From mboxrd@z Thu Jan  1 00:00:00 1970
Return-Path: <owner-linux-mm@kvack.org>
Received: from mail-ot1-f71.google.com (mail-ot1-f71.google.com [209.85.210.71])
	by kanga.kvack.org (Postfix) with ESMTP id 02C2B8E0002
	for <linux-mm@kvack.org>; Thu, 10 Jan 2019 16:29:41 -0500 (EST)
Received: by mail-ot1-f71.google.com with SMTP id r24so5088640otk.7
        for <linux-mm@kvack.org>; Thu, 10 Jan 2019 13:29:40 -0800 (PST)
Received: from mail-sor-f65.google.com (mail-sor-f65.google.com. [209.85.220.65])
        by mx.google.com with SMTPS id 42sor37072559oti.51.2019.01.10.13.29.38
        for <linux-mm@kvack.org>
        (Google Transport Security);
        Thu, 10 Jan 2019 13:29:39 -0800 (PST)
MIME-Version: 1.0
References: <154690326478.676627.103843791978176914.stgit@dwillia2-desk3.amr.corp.intel.com>
 <154690327057.676627.18166704439241470885.stgit@dwillia2-desk3.amr.corp.intel.com>
 <20190110105638.GJ28934@suse.de>
In-Reply-To: <20190110105638.GJ28934@suse.de>
From: Dan Williams <dan.j.williams@intel.com>
Date: Thu, 10 Jan 2019 13:29:27 -0800
Message-ID: <CAPcyv4gkSBW5Te0RZLrkxzufyVq56-7pHu__YfffBiWhoqg7Yw@mail.gmail.com>
Subject: Re: [PATCH v7 1/3] mm: Shuffle initial free memory to improve
 memory-side-cache utilization
Content-Type: text/plain; charset="UTF-8"
Sender: owner-linux-mm@kvack.org
List-ID: <linux-mm.kvack.org>
To: Mel Gorman <mgorman@suse.de>
Cc: Andrew Morton <akpm@linux-foundation.org>, Michal Hocko <mhocko@suse.com>, Kees Cook <keescook@chromium.org>, Dave Hansen <dave.hansen@linux.intel.com>, Mike Rapoport <rppt@linux.ibm.com>, Keith Busch <keith.busch@intel.com>, Linux MM <linux-mm@kvack.org>, Linux Kernel Mailing List <linux-kernel@vger.kernel.org>

On Thu, Jan 10, 2019 at 2:57 AM Mel Gorman <mgorman@suse.de> wrote:
>
> On Mon, Jan 07, 2019 at 03:21:10PM -0800, Dan Williams wrote:
> > Randomization of the page allocator improves the average utilization of
> > a direct-mapped memory-side-cache. Memory side caching is a platform
> > capability that Linux has been previously exposed to in HPC
> > (high-performance computing) environments on specialty platforms. In
> > that instance it was a smaller pool of high-bandwidth-memory relative to
> > higher-capacity / lower-bandwidth DRAM. Now, this capability is going to
> > be found on general purpose server platforms where DRAM is a cache in
> > front of higher latency persistent memory [1].
> >
>
> So I glanced through the series and while I won't nak it, I'm not a
> major fan either so I won't ack it either.
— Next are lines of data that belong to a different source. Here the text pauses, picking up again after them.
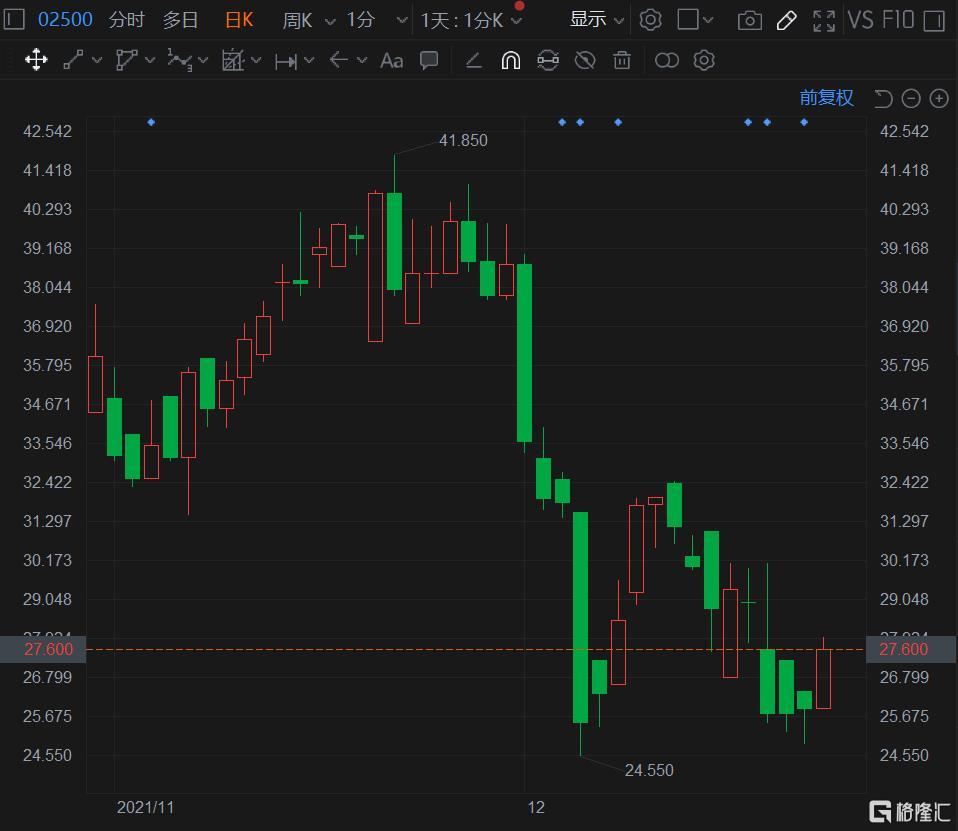Activate the magnet snap tool

(510, 61)
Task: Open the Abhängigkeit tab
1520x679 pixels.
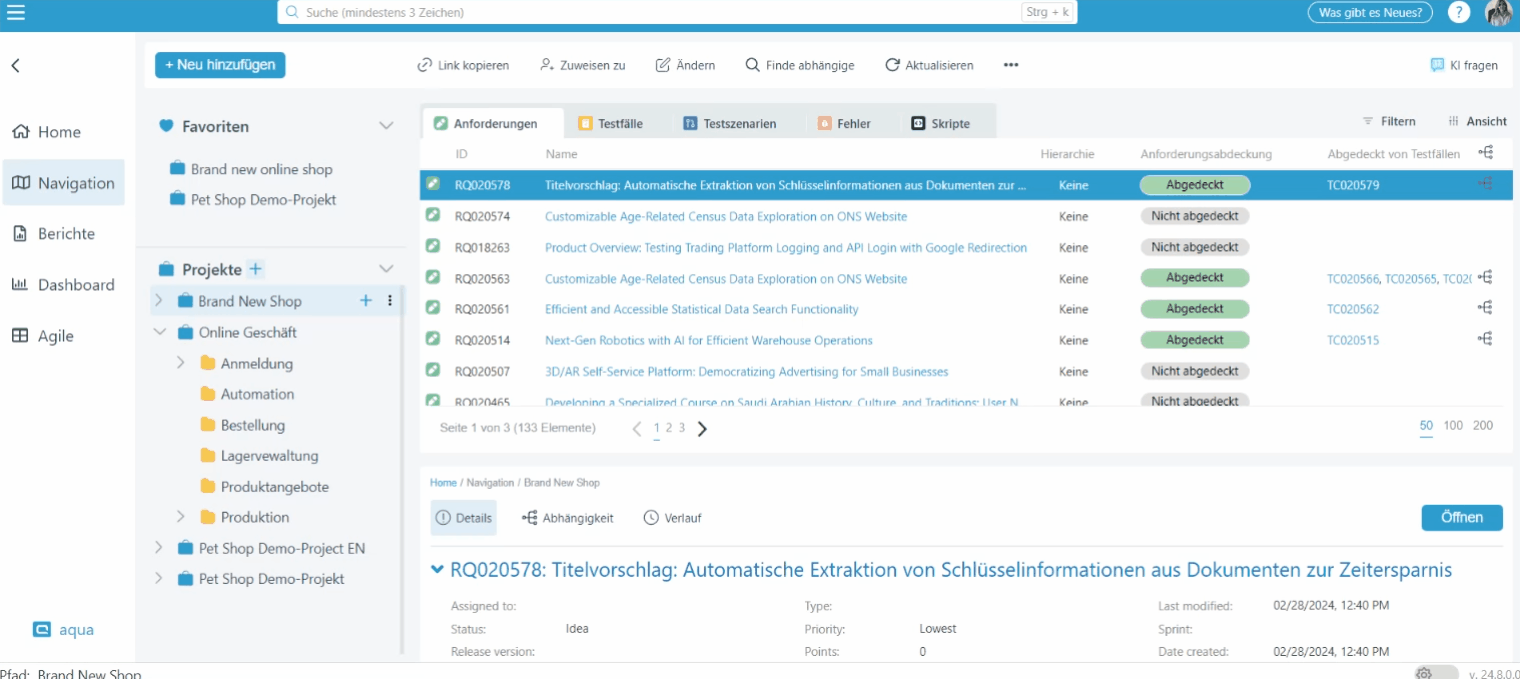Action: pyautogui.click(x=568, y=518)
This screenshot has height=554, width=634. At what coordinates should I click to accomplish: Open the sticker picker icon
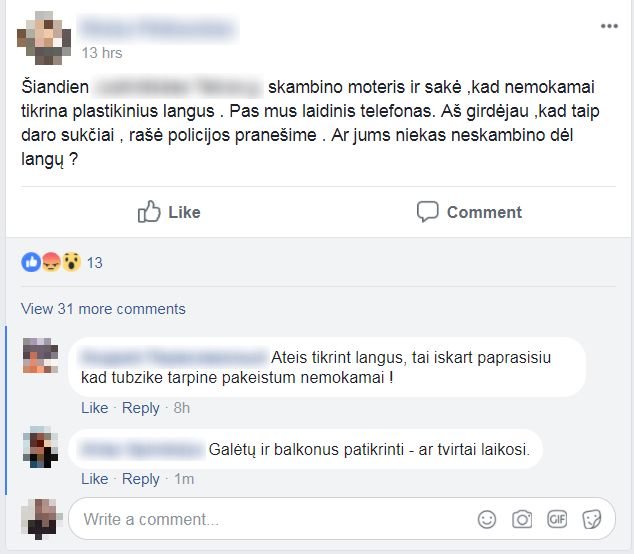coord(592,519)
Thanks for taking a look, some more comments / advocacy below...
because I'm not sure what Andrew will do with a "meh" response
compared to an ack.

> While there are merits to
> randomisation in terms of cache coloring, it may not be robust. IIRC, the
> main strength of randomisation vs being smart was "it's simple and usually
> doesn't fall apart completely". In particular I'd worry that compaction
> will undo all the randomisation work by moving related pages into the same
> direct-mapped lines. Furthermore, the runtime list management of "randomly
> place and head or tail of list" will have variable and non-deterministic
> outcomes and may also be undone by either high-order merging or compaction.

It's a fair point. To date we have not been able to measure the
average performance degrading over time (pages becoming more ordered)
but that said I think it would take more resources and time than I
have available for that trend to present. If it did present that would
only speak to a need to be more aggressive on the runtime
re-randomization. I think there's a case to be made to start simple
and only get more aggressive with evidence.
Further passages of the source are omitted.